Jupiter at peak visibility, Sirius at magnitude -1.5, and other cool things to look for in the sky this week.
By Nicole Kiefert
Monday, April 10
Full Moon arrives at 2:08 a.m. EDT tomorrow morning (11:08 p.m. PDT this evening), but our satellite looks completely illuminated all night. It rises in the east shortly before the Sun sets and reaches its peak in the south around 1 a.m. local daylight time. The Full Moon lies in central Virgo, some 3° from brilliant Jupiter and 7° from that constellation’s brightest star, 1st-magnitude Spica.
Tuesday, April 11
After passing between the Sun and Earth only two weeks ago, Venus already appears conspicuous in the predawn sky. It rises more than an hour before the Sun and climbs nearly 10° above the eastern horizon some 30 minutes before sunrise. The planet shines so brightly, at magnitude –4.6, that it shows up easily in the brightening twilight. A telescope will deliver spectacular views of the inner world’s 52″-diameter disk, which appears just 10 percent lit.
Wednesday, April 12
Mars continues to put on a nice show these April evenings. It appears nearly 20° high in the west an hour after sunset and doesn’t dip below the horizon until after 10 p.m. local daylight time. The magnitude 1.5 Red Planet crosses from Aries the Ram into Taurus the Bull today. Unfortunately, Mars’ 4″-diameter disk shows no detail when viewed through a telescope.
Thursday, April 13
For those who like to observe during the quiet predawn hours, Saturn offers a visual treat. The ringed planet rises shortly before 1 a.m. local daylight time and climbs about 30° high in the south by the time morning twilight begins. It shines at magnitude 0.3 against the backdrop of northwestern Sagittarius, where it appears nearly stationary relative to the background stars. Take a look at Saturn through binoculars and you’ll also see the open star clusters M21 and M23 as well as the spectacular Lagoon (M8) and Trifid (M20 ) nebulae less than 4° to its east. When viewed through a telescope, the planet shows a 17″-diameter disk surrounded by a stunning ring system that spans 39″ and tilts 26° to our line of sight.
Friday, April 14
Orion the Hunter stands out in the western sky as darkness falls this week. The conspicuous constellation appears slightly askew compared with its appearance in winter’s evening sky. Now, the three-star belt is aligned parallel to the horizon while blue-white Rigel hangs directly below the belt and ruddy Betelgeuse stands directly above.

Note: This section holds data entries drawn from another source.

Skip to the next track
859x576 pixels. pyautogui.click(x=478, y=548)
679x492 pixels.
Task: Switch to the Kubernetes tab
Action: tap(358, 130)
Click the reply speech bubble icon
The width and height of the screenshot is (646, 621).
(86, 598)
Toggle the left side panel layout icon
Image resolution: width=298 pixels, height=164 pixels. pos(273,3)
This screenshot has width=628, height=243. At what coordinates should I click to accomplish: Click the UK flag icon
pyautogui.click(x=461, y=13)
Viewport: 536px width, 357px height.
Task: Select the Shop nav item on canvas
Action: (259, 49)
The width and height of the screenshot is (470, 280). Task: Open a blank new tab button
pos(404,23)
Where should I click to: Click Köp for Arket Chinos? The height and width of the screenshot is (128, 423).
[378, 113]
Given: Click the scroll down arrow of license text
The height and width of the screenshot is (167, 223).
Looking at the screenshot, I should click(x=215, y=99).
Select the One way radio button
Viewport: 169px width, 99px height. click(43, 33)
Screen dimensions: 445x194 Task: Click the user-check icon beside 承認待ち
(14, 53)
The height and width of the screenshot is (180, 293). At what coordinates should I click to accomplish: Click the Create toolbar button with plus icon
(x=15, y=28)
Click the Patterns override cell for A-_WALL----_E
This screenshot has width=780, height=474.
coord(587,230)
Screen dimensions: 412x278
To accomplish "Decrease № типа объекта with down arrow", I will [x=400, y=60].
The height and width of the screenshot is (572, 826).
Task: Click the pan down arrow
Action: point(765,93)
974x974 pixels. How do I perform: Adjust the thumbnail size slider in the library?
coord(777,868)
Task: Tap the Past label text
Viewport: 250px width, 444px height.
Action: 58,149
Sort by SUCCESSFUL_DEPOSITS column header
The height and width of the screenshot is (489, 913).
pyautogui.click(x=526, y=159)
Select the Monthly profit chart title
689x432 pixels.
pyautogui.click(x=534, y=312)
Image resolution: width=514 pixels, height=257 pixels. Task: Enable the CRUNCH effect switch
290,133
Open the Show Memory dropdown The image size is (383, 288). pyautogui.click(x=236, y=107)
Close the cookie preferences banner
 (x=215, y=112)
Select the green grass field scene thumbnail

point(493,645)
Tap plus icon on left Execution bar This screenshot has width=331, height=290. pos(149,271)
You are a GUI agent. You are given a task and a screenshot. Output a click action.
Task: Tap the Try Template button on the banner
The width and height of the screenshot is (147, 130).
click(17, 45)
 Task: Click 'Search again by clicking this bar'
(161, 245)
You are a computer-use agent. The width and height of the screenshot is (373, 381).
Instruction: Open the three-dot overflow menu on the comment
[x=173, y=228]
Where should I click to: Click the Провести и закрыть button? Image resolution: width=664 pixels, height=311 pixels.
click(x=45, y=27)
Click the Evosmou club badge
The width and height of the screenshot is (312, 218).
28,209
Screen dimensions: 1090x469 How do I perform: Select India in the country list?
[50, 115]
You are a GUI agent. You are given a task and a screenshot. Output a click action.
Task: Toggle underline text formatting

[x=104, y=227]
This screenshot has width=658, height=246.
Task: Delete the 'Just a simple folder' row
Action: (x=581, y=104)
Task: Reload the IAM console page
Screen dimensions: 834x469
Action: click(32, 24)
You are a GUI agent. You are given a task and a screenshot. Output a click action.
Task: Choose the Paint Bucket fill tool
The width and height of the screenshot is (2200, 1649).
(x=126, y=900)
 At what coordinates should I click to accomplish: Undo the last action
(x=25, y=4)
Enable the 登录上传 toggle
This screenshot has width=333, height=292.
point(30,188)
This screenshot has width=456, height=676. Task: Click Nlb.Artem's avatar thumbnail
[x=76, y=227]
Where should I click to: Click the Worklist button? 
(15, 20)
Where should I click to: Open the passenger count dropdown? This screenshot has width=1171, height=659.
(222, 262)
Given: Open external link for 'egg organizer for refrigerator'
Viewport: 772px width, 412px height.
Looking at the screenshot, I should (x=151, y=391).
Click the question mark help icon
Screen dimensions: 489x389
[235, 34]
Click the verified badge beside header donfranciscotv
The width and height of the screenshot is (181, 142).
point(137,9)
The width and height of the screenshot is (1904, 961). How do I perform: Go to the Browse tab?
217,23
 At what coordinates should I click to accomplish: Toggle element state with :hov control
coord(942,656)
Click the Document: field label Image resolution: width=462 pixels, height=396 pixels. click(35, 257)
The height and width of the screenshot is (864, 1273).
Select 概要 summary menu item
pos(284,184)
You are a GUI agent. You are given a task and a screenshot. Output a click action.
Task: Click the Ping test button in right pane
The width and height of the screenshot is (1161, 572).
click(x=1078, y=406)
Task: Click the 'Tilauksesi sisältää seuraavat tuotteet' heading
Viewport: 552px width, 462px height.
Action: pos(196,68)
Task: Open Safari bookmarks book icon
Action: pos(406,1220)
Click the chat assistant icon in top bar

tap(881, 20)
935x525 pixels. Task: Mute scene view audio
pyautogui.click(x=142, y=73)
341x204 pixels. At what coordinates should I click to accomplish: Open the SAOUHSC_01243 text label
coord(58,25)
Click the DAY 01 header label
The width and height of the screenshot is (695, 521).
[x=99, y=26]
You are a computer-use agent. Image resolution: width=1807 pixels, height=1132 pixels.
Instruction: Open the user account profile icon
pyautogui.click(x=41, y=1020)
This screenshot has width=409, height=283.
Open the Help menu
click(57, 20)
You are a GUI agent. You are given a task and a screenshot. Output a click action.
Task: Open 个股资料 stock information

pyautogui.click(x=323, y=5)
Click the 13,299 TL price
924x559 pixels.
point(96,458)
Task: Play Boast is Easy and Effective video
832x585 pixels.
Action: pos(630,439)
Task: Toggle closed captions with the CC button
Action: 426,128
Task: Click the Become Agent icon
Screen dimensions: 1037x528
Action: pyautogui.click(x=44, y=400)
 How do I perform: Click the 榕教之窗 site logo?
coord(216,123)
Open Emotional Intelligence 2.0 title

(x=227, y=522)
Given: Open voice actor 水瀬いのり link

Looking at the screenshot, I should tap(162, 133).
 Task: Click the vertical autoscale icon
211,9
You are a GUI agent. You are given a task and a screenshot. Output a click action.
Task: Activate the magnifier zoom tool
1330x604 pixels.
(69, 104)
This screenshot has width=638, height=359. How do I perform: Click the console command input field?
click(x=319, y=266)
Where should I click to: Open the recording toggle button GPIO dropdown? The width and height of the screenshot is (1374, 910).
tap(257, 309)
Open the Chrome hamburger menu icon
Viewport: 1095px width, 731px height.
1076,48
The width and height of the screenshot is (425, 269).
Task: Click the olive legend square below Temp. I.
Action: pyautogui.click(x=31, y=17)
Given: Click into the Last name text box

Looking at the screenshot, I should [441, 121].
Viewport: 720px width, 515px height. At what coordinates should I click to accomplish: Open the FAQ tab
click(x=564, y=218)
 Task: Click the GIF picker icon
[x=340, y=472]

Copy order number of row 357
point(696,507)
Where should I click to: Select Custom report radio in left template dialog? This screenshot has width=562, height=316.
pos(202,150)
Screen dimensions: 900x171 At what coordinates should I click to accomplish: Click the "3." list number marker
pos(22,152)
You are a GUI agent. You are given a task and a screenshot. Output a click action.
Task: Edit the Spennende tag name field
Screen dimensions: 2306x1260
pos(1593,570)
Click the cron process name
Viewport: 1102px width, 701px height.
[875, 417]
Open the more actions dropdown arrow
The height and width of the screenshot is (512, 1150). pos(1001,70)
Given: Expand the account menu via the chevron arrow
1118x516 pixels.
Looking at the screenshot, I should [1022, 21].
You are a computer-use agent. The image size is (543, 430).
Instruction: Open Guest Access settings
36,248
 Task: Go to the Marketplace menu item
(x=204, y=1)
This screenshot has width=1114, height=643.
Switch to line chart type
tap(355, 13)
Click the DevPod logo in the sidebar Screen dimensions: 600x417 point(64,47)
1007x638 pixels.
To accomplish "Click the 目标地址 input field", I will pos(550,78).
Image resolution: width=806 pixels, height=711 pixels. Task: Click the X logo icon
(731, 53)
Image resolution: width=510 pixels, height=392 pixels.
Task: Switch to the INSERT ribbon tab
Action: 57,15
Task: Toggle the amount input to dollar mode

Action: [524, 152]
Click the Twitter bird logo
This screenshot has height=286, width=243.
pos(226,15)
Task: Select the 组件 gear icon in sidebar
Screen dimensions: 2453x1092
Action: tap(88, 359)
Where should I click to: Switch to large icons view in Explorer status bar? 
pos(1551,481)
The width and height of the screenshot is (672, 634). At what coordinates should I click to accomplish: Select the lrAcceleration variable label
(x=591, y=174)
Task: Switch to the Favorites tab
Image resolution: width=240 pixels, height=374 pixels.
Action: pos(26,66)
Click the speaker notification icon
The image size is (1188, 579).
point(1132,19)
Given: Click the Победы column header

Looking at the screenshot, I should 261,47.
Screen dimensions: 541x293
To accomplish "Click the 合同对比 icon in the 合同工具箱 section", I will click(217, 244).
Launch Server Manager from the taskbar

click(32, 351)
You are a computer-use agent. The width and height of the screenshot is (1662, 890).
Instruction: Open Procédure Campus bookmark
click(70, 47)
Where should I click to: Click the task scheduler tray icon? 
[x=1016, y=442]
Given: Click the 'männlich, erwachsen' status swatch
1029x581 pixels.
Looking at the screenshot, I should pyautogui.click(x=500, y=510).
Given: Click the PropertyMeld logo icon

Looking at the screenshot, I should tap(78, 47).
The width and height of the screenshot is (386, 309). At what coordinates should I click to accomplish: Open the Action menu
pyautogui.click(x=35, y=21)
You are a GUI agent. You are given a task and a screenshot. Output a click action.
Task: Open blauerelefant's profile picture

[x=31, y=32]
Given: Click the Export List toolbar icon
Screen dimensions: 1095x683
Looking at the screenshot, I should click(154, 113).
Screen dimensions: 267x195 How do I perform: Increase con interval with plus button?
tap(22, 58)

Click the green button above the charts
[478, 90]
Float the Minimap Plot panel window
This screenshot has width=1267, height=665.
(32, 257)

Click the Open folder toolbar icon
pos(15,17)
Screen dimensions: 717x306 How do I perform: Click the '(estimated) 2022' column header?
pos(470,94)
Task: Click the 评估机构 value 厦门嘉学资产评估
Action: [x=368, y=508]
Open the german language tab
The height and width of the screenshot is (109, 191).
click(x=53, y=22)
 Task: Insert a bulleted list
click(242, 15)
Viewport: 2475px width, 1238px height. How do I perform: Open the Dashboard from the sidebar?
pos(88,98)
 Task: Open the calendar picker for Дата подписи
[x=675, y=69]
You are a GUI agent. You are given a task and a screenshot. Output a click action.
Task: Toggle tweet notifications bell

Uranus is in conjunction with the Sun at 2 a.m. EDT. From our earthly perspective, this means the distant planet lies behind the Sun and so is out of sight. Uranus will return to view in the morning sky in late May.
Saturday, April 15
The Moon reaches apogee, the farthest point in its orbit around Earth, at 6:05 a.m. EDT. It then lies 251,950 miles (405,475 kilometers) from Earth’s center.
Sunday, April 16
The annual Lyrid meteor shower begins today. Although the shower won’t peak until the morning of April 22, you may see a few meteors in the predawn hours before then. To tell a Lyrid from a sporadic meteor, trace the streak of light back to its origin. Lyrids appear to come from the constellation Lyra the Harp, while sporadics appear at random and can come from any direction.
The waning gibbous Moon appears just above Saturn before dawn. The two approach each other as the morning progresses, and the Moon will pass 3° north of the planet at 2 p.m. EDT.